Artists

First published in catalogue by Chemould Art Gallery, 2007 and Westerly, 56:2, November, 2011.

“…and when she roared the universe quaked” complicates our understanding of violence - how do we relate to it when we find it at the centre of a performance, when martial art practices allow us access to techniques to contain it, when movies aestheticise it, and when we find it explosively affecting our daily lives (cities strewn with ripped, wounded, and fragmented bodies)? Shakuntala Kulkarni’s new works raise questions about the space that violence occupies in our lives. She re-visits rebellious heroines of mythology and re-imagines their ways of harnessing violence; and she examines the anger of the modern woman and the challenges it engenders. Everyday fear, suppressed anger, collective memory and feminist struggle implode as Kulkarni’s protagonists battle unseen demons, both within and outside the body. The body becomes not just the site of violence but also its weapon.

Kulkarni’s figures repetitively assume positions of defence or enact stances of offensive action. Even as these documents remind us of the ways in which everyday acts of violence against women are normalized, they suggest that violence is not merely destructive, it might also be productive. In the Foucauldian paradigm, the exercise of power subjects bodies not to make them passive, but to render them active. Kulkarni’s work can then be viewed in this context where in the process of violence; the forces of the body are trained and developed with a view to making them productive. The body then exercises its own power that corresponds to the exercise of power over it.

Four of the six video installations are about playing games - games that Kulkarni played as a young girl but which she now uses as a metaphor to explore another kind of power-play. Her work speaks to what Kalpana Kannabiran has evocatively called The Violence of Normal Times (2006). The video installations titled, is it just a game? take on the everyday gendered imbalances, sexual harassment and a pervasive sense of anxiety subjecting them to scrutiny. Kulkarni uses her own body as the site for these games self consciously recalling the games once “played in innocence”. In one we see her besieged by group of men in black playing kabbadi that are in retrospect now forcefully reminiscent of the images of two young women being molested on New Year’s Eve 2008 in Juhu by a crowd of men that were splashed on the front pages of newspapers. In another, she invokes the now almost mundane cat-calls that women have to negotiate in public space, where her blind-folded protagonist encounters whistles and jeers. The blind-fold subtly but effectively conveys the idea that ‘good women’ are not supposed to look back but pretend not to be able to see.

Kulkarni engages these not from the passive position of the helpless victim but as acts of strategy, negotiation and agency. The other video installation the role I would love to play: messiah seems to underscore this, as Kulkarni uses Aikido, karate and Kyodo to mount her retaliation. While in conversation with Kulkarni about her work, she points out to me that these martial arts aim not to decimate the opponent but to response as a respectful gesture that demonstrates a strong intent that is tempered with compassion.

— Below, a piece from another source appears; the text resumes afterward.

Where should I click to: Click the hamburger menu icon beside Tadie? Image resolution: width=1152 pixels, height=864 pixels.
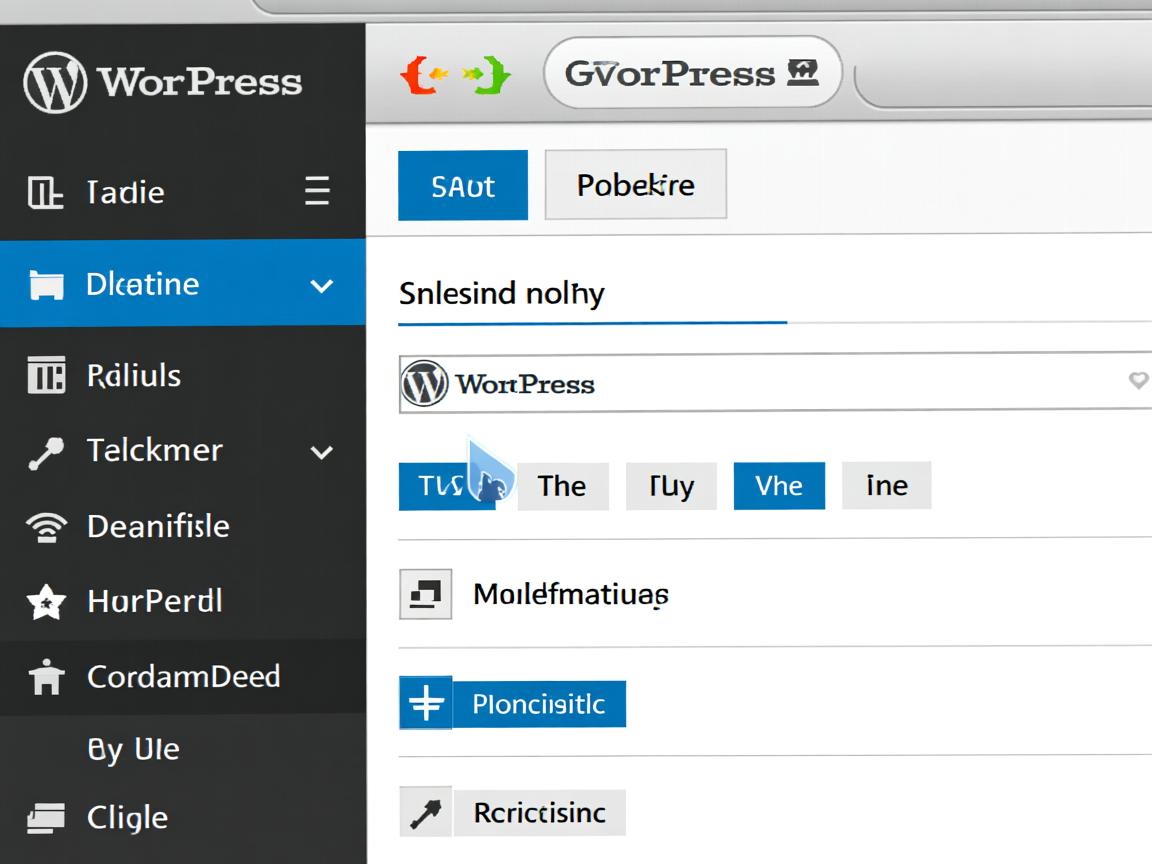[317, 190]
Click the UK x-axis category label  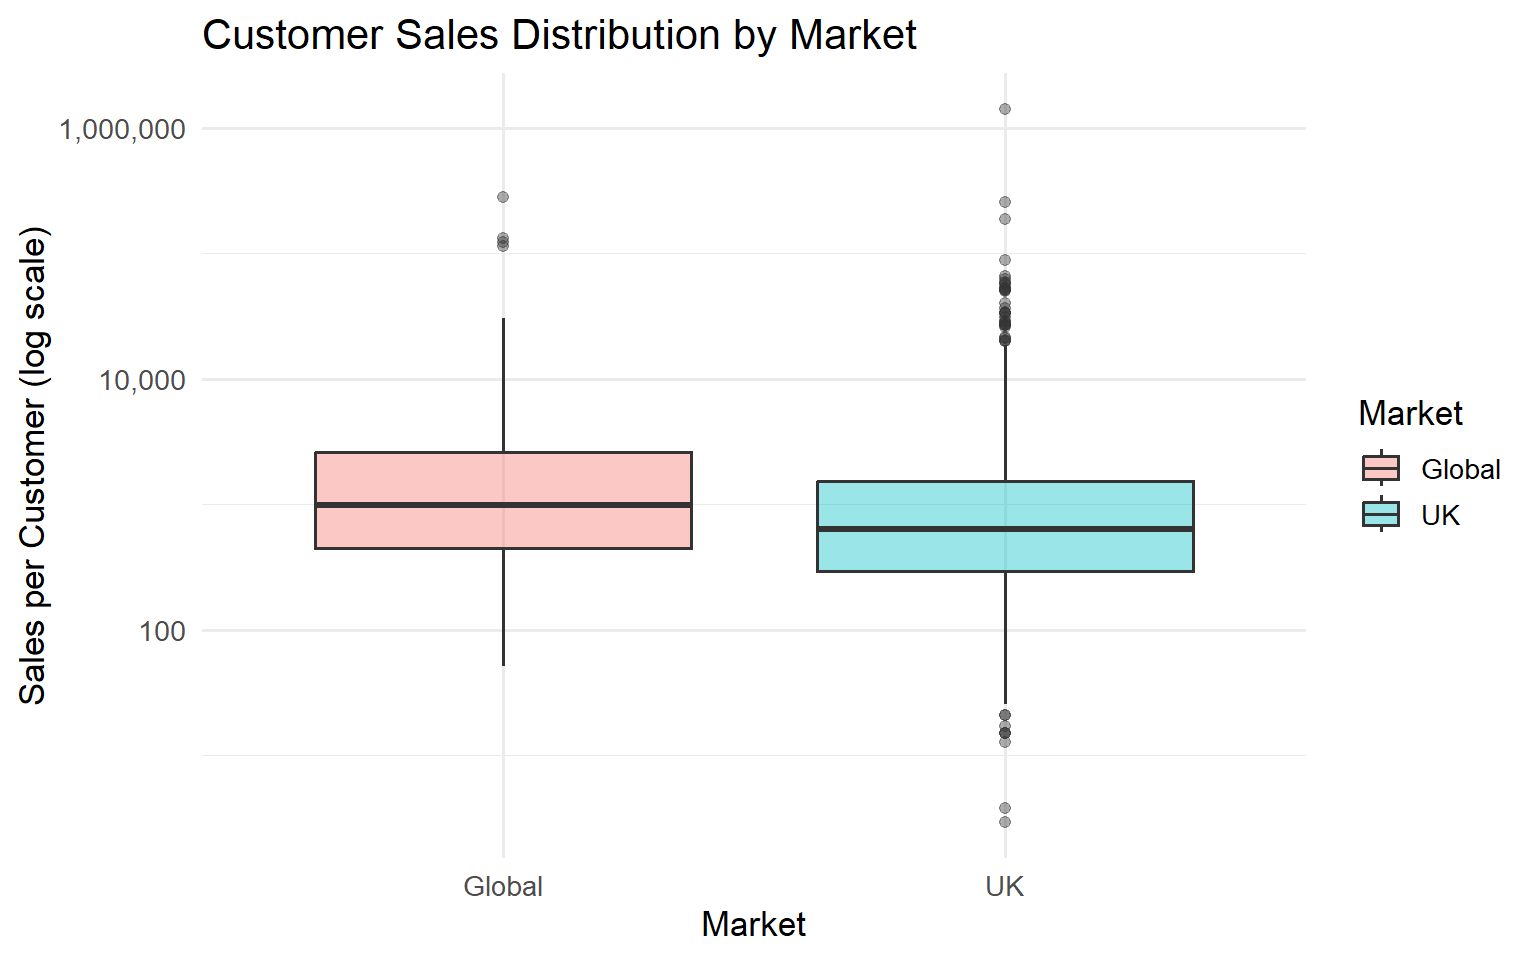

Kulkarni’s concern with pain as a continuum is reflected in her smaller works which contend with the embodied woman often framed, connected, linked by the metaphor of the umbilical chord. These glass paintings are displayed as an extended ceiling installation from which the show takes its title, “…and when she roared the universe quaked”. The viewing of these paintings creates a space of intimacy where the viewer-subject engages the images in a mirror. In the hand held mirror, the viewer confronts the bleeding, wounded, productive, reproductive, warrior like women who defy the boundaries of their bodies even as s/he might see her own face peering at the edges of the frame. This action acts to subvert possibilities for the viewer to distance herself demanding that s/he locate herself in relation to them.

Kulkarni unlike many younger artists does not shy away from the label ‘feminist’, but self-consciously engages the larger artistic practices where performance and video have become important media to explore women’s lives, celebrate the body’s rhythms and pains, build dynamic narratives of gendered experience, and explore relationships between the body as performing agent and the subject of action and the body as site of spectacle. Her works do not aestheticise violence but nor do they assume a moral position on it. Violence and the gendered experience and enactment of it are closely examined with an awareness and empathy that is far from apolitical.

The attempt is not to neatly ameliorate past traumas or fashionably invoke ‘feminine power’ but to examine the enabling possibilities of violence which include its power to transform and upturn existing hierarchies of power. Kulkarni’s protagonists frequently ‘perform violence’ but this gendered enactment nonetheless evades ritualisation suggesting that that these almost stylised acts produce disruptions, evasions and ultimately resistance. Without essentialising women as inherently nurturing and without forgetting that women are also capable of premeditated and brutal violence, these works make it possible for us to re-configure existing lines of control that contain women into neat defined categories and offer spaces to re-imagine our place in the world and to re-invent ourselves.